Example 2: Comparison of L15 Method Vs Thin Film Method Producing ACI-33 Vaccine

(53) Table 6 and 7 describe a batch of L15 process and thin film process (process A as described in WO2007/068411), respectively, for producing ACI-33 vaccines. In FIG. 2, the anti-Tau5-20 [pY18] IgG antibody titers in the plasma of C5BL/6 mice after receiving ACI-33 vaccines are shown, either manufactured with the thin film method (Process A) or with the process L15. Mice challenged with ACI-33 vaccines manufactured with process L15 gave higher antibody titers than mice challenged with a process A vaccine. This effect should be attributed to the L15 vaccine properties which not only display a higher peptide load with an exclusive peptide distribution but also to the fact that L15 process generates smaller liposomes (<200 nm) than those made by the thin-film method.

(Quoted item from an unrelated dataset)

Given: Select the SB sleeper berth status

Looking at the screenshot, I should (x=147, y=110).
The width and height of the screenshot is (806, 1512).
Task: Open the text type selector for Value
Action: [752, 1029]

Example 3: Comparison of L15 Method Vs Thin Film Method Producing ACI-35 Vaccine

(54) Table 8 and 9 describe a batch of L15 process and thin film process (process A as described in WO2007/068411), respectively, for producing ACI-35 vaccine. In FIG. 3 the anti-TAU396-408 [pS396/pS404] IgG antibody titers in the plasma of C5BL/6 mice after receiving ACI-35 vaccines are shown, either manufactured with the thin film method or with the process L15. Mice challenged with ACI-35 vaccine manufactured by process L15 gave higher antibody titers than mice challenged with a process A vaccine. This effect should be attributed to the L15 vaccine properties which not only allow a higher peptide load with an exclusive peptide distribution but also to the fact that L15 process generates smaller liposomes (<200 nm) than the thin-film method.

Example 4: Comparison of L15 Method Vs Cross Flow Ethanol Injection (Process D) Method Producing T1 Vaccine

(55) FIG. 4 shows the anti-A IgG antibody titers in the plasma of C5BL/6 mice after receiving PaI 1-15 vaccines, either manufactured with the process D (ACI-24 process D #2) or with the process L15. Results highlight identical antibody titers for the two vaccines. However, L15 process only contains negligible amounts of MPLA hydrolysis products (e.g. MPLA congener B) as compared to the other method (process D) where MPLA hydrolysis occurs to a much vast extent in a non-controlled fashion. The immunogenicity of different MPLA congeners (e.g. congener A which corresponds to its non hydrolyzed form and congener B, which is one of congener A hydrolyzate products) are not know. A process which does not contain the MPLA hydrolysis products has the advantage of a high batch reproducibility and the vaccines produced by such a process show improved quality and stability.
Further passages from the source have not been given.